Genetic resistance to P. brassicae can provide effective management of clubroot, but sources of resistance in B. napus are very limited, so identification and introgression of CR from related species into B. napus is important. In this study, more than ten KASP markers closely linked to Rcr5 were developed, which can be used in the detection of these loci in B. napus or B. rapa breeding programs.

A previous study identified a high proportion of PPV on chromosome A03 of B. rapa adjacent to the clubroot resistance gene Rcr1 (Yu et al. 2016). Dakouri et al. (2018) successfully map Rcr7 through identification of PPV. In this study, Rcr5 was found to be associated with chromosome A03 of B. rapa since A03 carried the highest PPV in the BSR-Seq project. A high PPV was identified within the physical interval 23–31 Mb of chromosome A03 in B. rapa, which indicated that Rcr5 was likely located in this region. KASP and linkage analysis of the BC1 population based on several SNP markers further narrowed the interval to 0.126 Mb. This supported the previous report that identification of PPV could be used for genetic mapping of genes of interest (Dakouri et al. 2018). We conclude that identification of PPV in combination with KASP analysis is a powerful approach for fine mapping of causal genes that control agronomic traits of crops.

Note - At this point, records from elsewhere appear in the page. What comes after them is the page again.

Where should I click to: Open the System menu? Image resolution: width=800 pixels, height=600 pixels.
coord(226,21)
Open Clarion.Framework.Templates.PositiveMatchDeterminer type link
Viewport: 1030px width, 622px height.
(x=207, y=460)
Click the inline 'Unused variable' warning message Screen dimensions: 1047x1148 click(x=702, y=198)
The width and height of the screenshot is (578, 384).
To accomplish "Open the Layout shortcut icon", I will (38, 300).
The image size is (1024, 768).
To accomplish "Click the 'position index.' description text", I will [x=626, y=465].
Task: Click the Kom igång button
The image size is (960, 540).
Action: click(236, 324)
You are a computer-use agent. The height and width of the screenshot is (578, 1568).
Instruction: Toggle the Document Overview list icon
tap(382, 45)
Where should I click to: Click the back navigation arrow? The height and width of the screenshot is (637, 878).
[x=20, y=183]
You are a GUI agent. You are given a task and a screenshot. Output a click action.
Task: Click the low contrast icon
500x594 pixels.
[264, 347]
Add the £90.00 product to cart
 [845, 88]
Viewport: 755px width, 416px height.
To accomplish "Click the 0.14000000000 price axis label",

Several genes for clubroot resistance have previously been mapped into chromosome A03 of B. rapa, including Crr3 (Hirai et al. 2004), CRa (Matsumoto et al. 2005; Ueno et al. 2012), CRb (Piao et al. 2004; Zhang et al. 2014), CRbkato (Hatakeyama et al. 2017; Kato et al. 2013), CRk (Sakamoto et al. 2008), Rcr1 (Chu et al. 2014; Yu et al. 2016), Rcr2 (Huang et al. 2017), and Rcr4 (Yu et al. 2017). Two cloned genes CRa and CRbkato are identical (Hatakeyama et al. 2017) while Rcr1, Rcr2, and Rcr4 were co-localized with CRa/CRbkato (Huang et al. 2017; Yu et al. 2016, 2017), in the genomic region of 24.35 and 24.39 Mb of the A03 chromosome (Ueno et al. 2012; Zhang et al. 2014). CRb was tightly linked to CRa/CRbkato, located between 23.67 and 23.76 Mb, and Crr3 and CRk were located between 15.2 and 15.4 Mb (Zhang et al. 2014). In the current study, two SNP markers in the CRa/CRbkato region (A03_SNP_32, 24.39 Mb; A03_SNP_19, 24.39 Mb) and two SNP markers in the CRb region (A03_SNP_54, 23.71 Mb; A03_SNP_58, 23.72 Mb) were analyzed. These four SNP markers identified several recombinants in the BC1 population. Rcr5 was mapped between 23.33 and 23.46 Mb, which demonstrated that it was located at a different location from the CR genes published previously. In addition, the resistance reaction of the parental resistant line, PTWG, against some of the Canadian pathotypes differed from the lines carrying the other resistant genes (unpublished data).

Only 18 genes lie in the small interval into which Rcr5 was mapped. Poly variants unique to the R samples were expressed in 7 out of 18 genes, but none of the 18 genes encode proteins known to be associated with TNL or with other components of plant disease resistance. Previous studies have shown that there are DNA sequence gaps in the Rcr5 target region in the B. rapa reference genome (B. rapa, V1.5; http://brassicadb.org/brad). It is possible that Rcr5 is located in a sequence gap or that Rcr5 encodes a novel protein that differs from the previous cloned CR resistance genes. However, these different hypotheses can only be resolved by cloning Rcr5, which was beyond the scope of the current study.